Task data START

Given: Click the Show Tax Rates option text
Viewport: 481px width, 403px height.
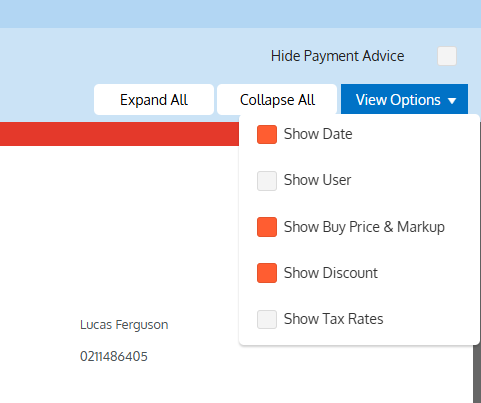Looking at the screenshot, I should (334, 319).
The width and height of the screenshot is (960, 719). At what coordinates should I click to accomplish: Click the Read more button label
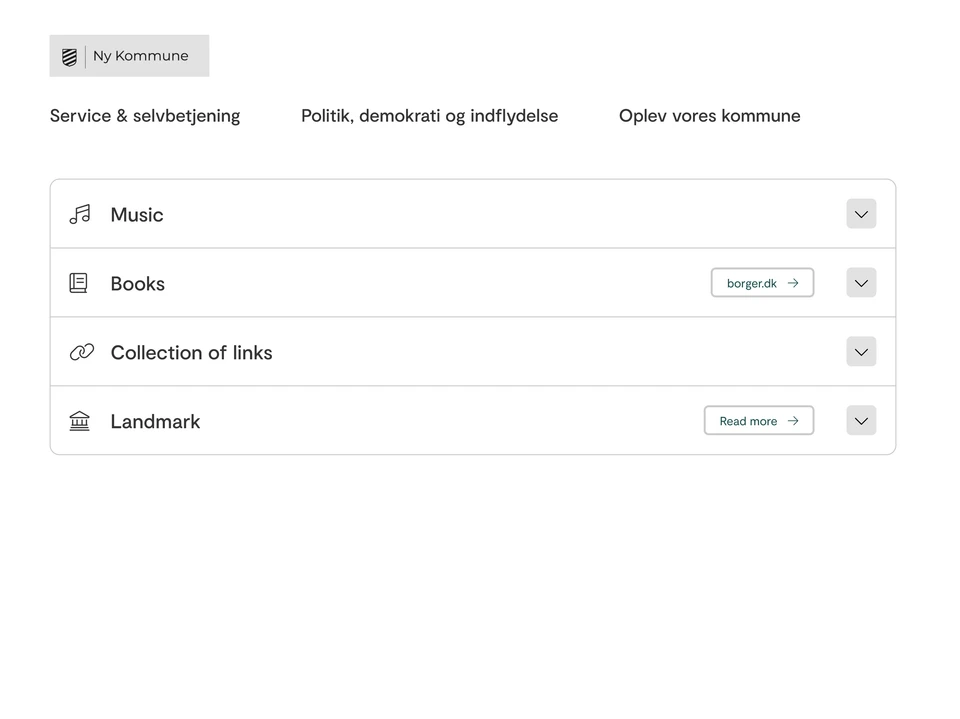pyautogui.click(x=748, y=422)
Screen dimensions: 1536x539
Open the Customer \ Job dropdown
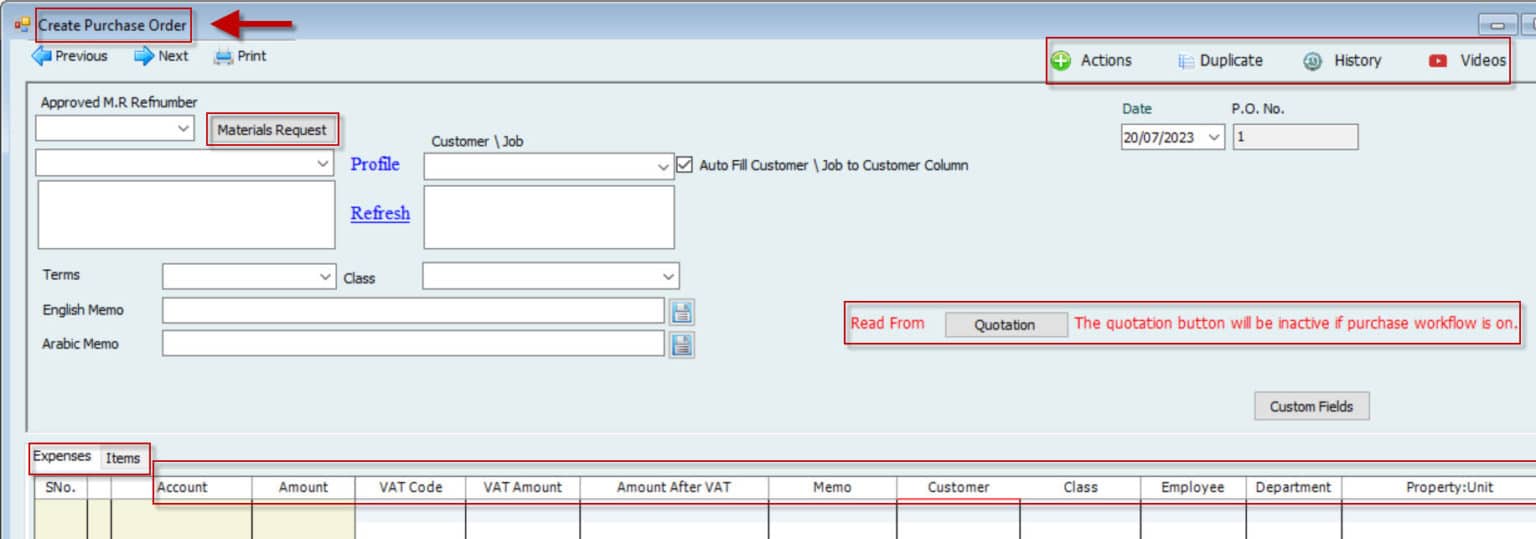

Task data END

### What is needed:
Hand back the records above exactly, leaving out every picture.

### Your solution:
Given: Click the Show Tax Rates option text
Viewport: 481px width, 403px height.
Looking at the screenshot, I should (334, 319).
The width and height of the screenshot is (960, 719). At what coordinates should I click to accomplish: Click the Read more button label
pyautogui.click(x=748, y=422)
Screen dimensions: 1536x539
Open the Customer \ Job dropdown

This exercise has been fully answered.